Pun di Pertamina bukan hal yang mengherankan kalau terdapat jenderal-jenderal yang kaya raya. Di luar Jenderal Ibnu Sutowo sendiri, Mingguan itu menyebut nama Brigjen Pattiasina yang belum lama sebelumnya diberitakan pers mempersunting seorang penyanyi muda belia dan menghadiahkan untuk sang isteri sebuah rumah mewah berharga 42 juta rupiah. Waktu itu, sebuah mobil sedan Jepang kelas 1300 cc semacam Mazda atau Toyota berharga di bawah 3 juta rupiah per buah. (Namun berita perkawinan ini pernah dibantah, dan memang nyatanya sang jenderal kemudian ternyata memperisteri seorang gadis muda, juara kontes ratu kecantikan di Bandung, yang seusia dengan puterinya sendiri). Selain jenderal, terdapat pula kolonel-kolonel yang menikmati posisinya di perusahaan pertambangan minyak negara itu, dan menjadi kaya raya karenanya. Sjarnubi Said, misalnya, kemudian menjadi pemilik PT Krama Yudha yang terutama bergerak sebagai pengusaha assembling dan distributor mobil Mitsubishi. Sementara itu, pada PT Krama Yudha Las, ia berbaik hati mengikutsertakan tokoh-tokoh muda eks pergerakan 1966 sebagai pemegang saham, yang meskipun kecil-kecil, cukup mendorong beberapa dari mereka menjadi orang muda kaya.
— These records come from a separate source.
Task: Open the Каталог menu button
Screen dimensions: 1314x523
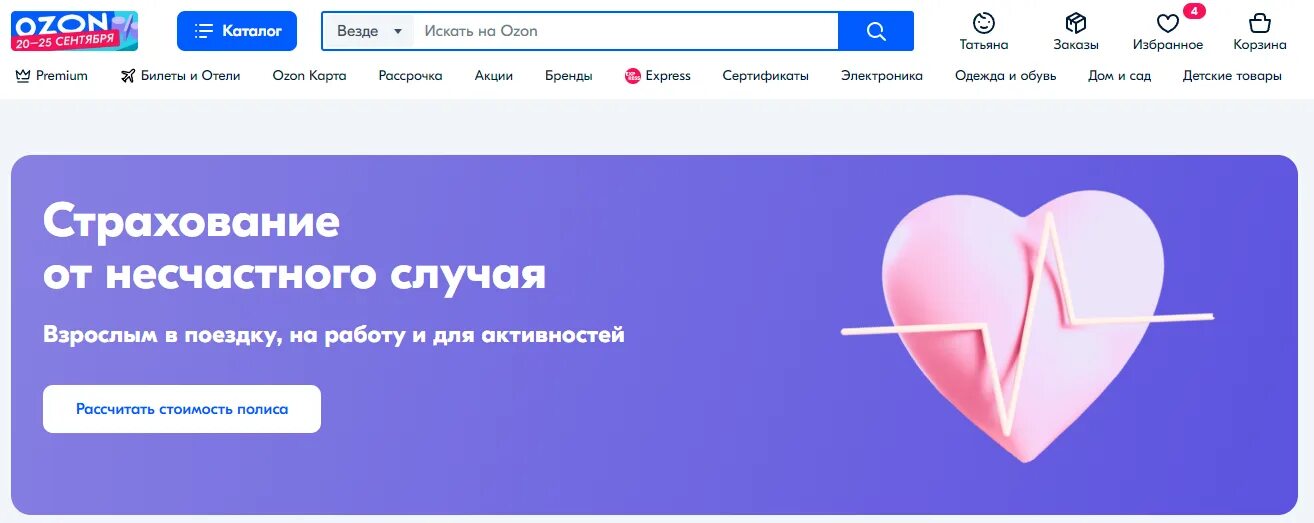Action: click(237, 31)
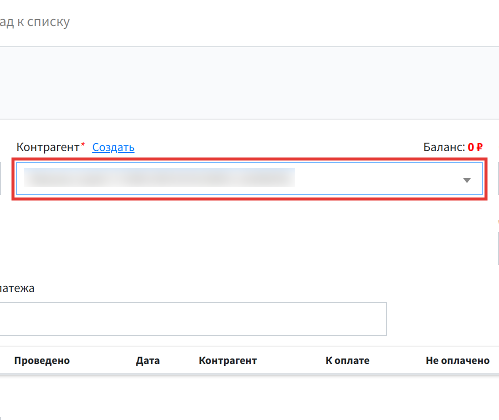The height and width of the screenshot is (420, 499).
Task: Click the Создать link next to Контрагент
Action: (113, 147)
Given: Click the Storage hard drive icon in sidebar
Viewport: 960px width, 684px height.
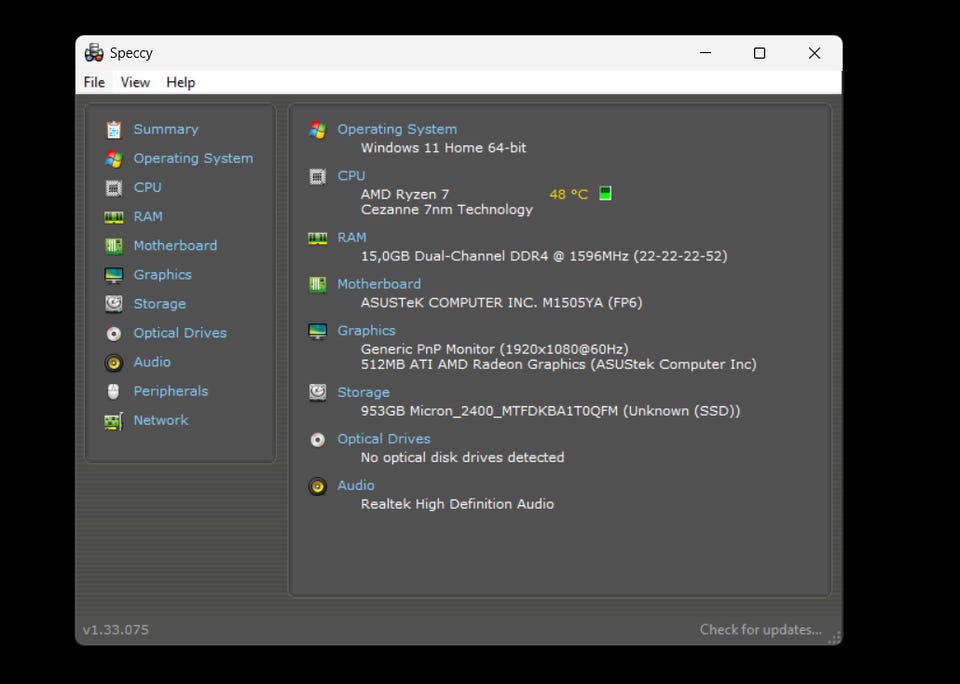Looking at the screenshot, I should point(114,304).

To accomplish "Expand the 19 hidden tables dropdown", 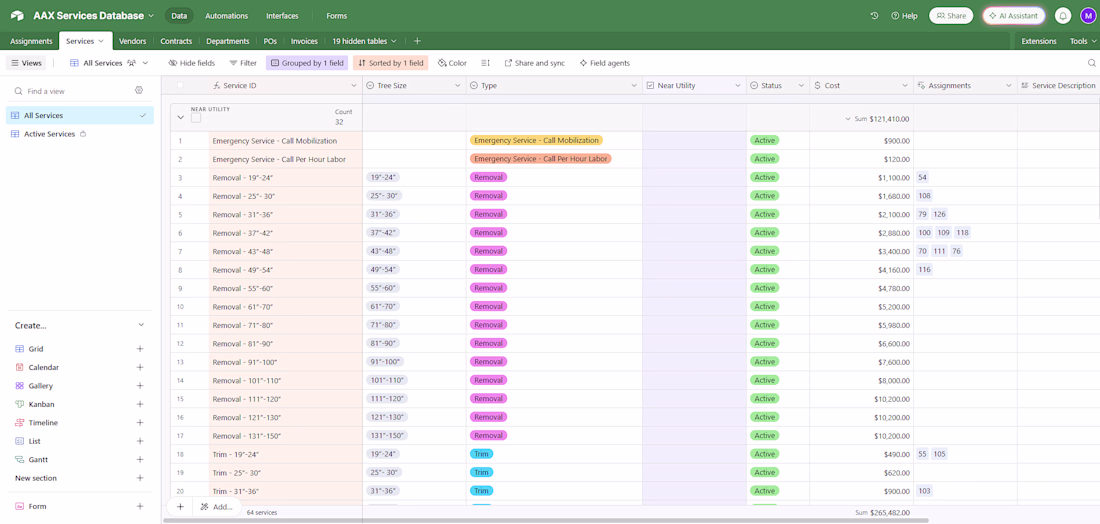I will (x=364, y=41).
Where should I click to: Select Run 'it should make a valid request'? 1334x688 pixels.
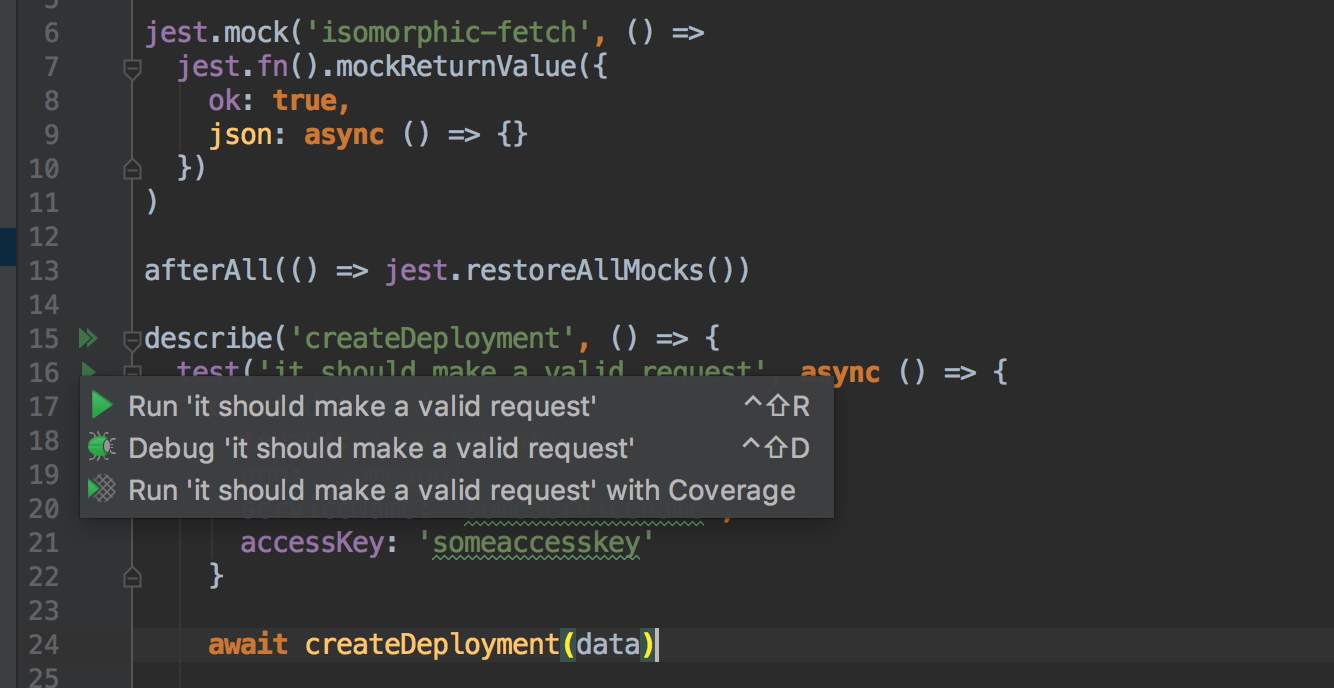[x=362, y=406]
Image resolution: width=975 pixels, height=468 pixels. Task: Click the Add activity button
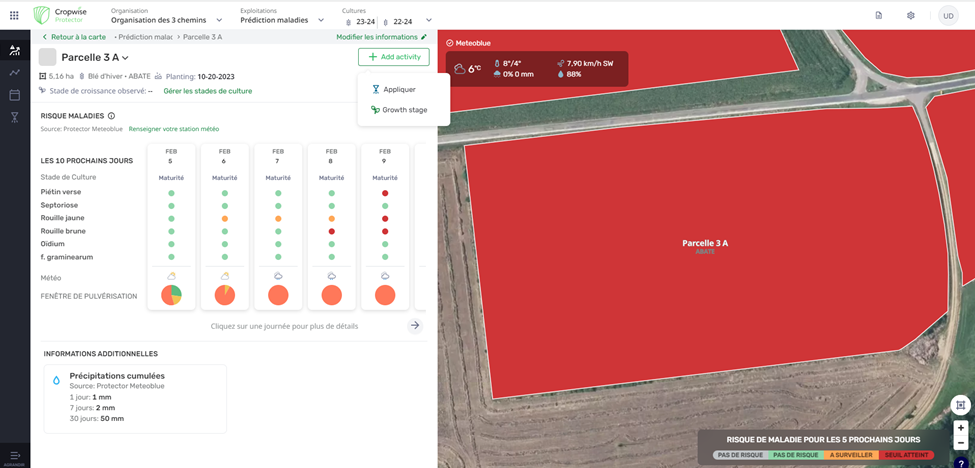[x=393, y=57]
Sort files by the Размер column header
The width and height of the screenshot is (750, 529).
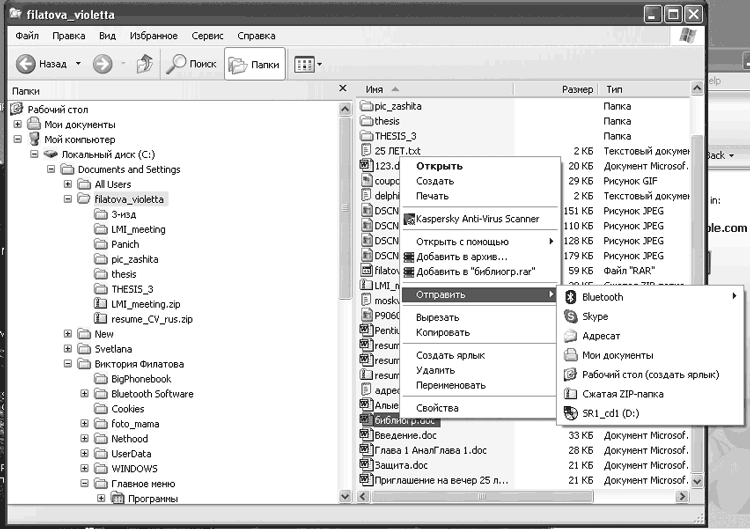pyautogui.click(x=577, y=89)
Satu lagi. "Tempo hari, di samping yang lain, juga ramai disorot Brigadir Jenderal Suhardiman yang memimpin PT Berdikari". PT ini didirikan tahun 1966 untuk menangani pengelolaan modal dan kekayaan eks PT Aslam, PT Karkam, PT Sinar Pagi dan beberapa perusahaan kalangan Istana Soekarno yang diambil alih penguasa baru. Di pertengahan tahun 1967 PT PP Berdikari sudah memiliki unit-unit usaha yang berbentuk PT juga, tak kurang dari 6 buah. Bidang geraknya antara lain perbankan, asuransi, pelayaran, ekspedisi muatan kapal, industri, produksi dan perkebunan. Belakangan sang jenderal yang satu ini lebih senang berkecimpung di bidang politik, mendirikan SOKSI yang menjadi salah satu Kino yang tangguh di Golkar.
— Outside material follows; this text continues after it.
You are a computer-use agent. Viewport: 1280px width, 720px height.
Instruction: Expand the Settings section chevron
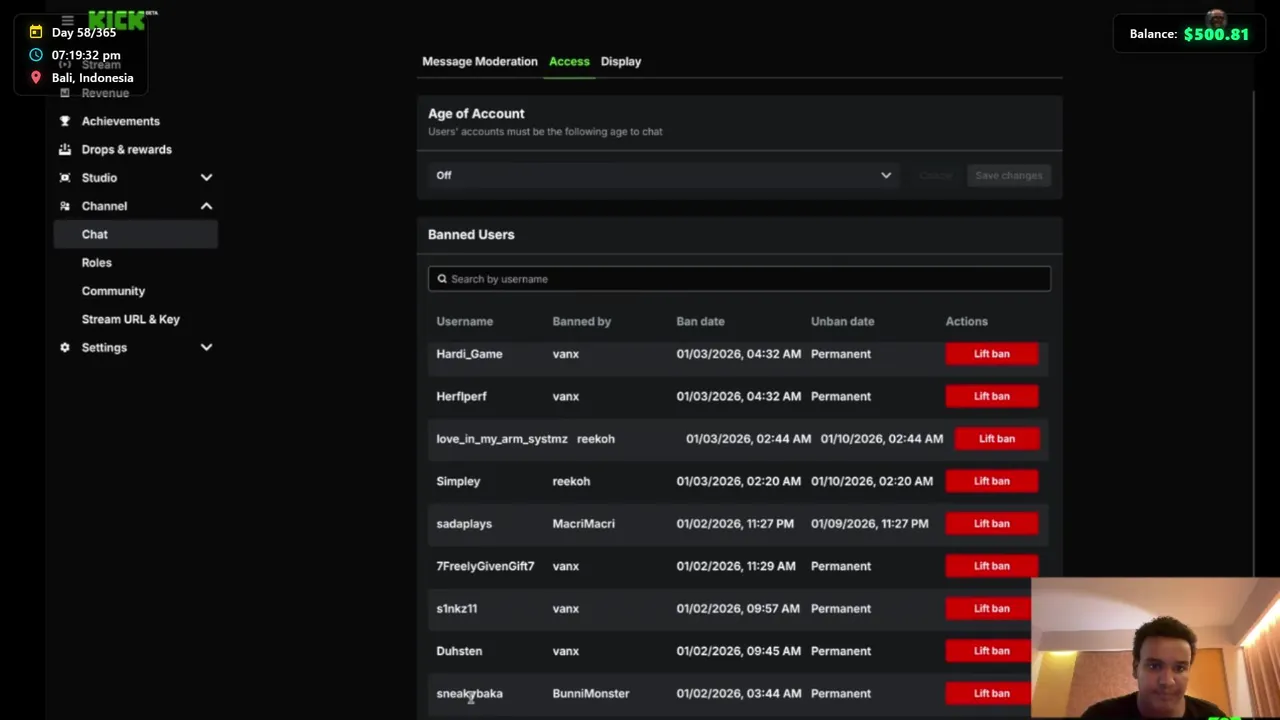206,347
Pada berbagai penerbitannya mingguan itu mengungkap pula beberapa nama lain dalam kalangan kekuasaan yang tergolong sebagai orang kaya. Dan akan senantiasa ditemukan betapa mereka yang berada dalam posisi-posisi penghasil dana, selalu ada kaitannya dengan jalur-jalur dan faksi-faksi yang berperan dalam kekuasaan. Adalah menarik bahwa tak jarang tokoh-tokoh penghasil dana ini bisa sekaligus punya jalinan dengan lebih dari satu faksi dalam kekuasaan. Meski bila ditelusuri pada kedua ujungnya, di hulu maupun di muara, tetap saja terpaut pada Jenderal Soeharto. Dana memang penting bagi pemeliharaan kekuasaan dan merupakan satu 'ideologi' tersendiri.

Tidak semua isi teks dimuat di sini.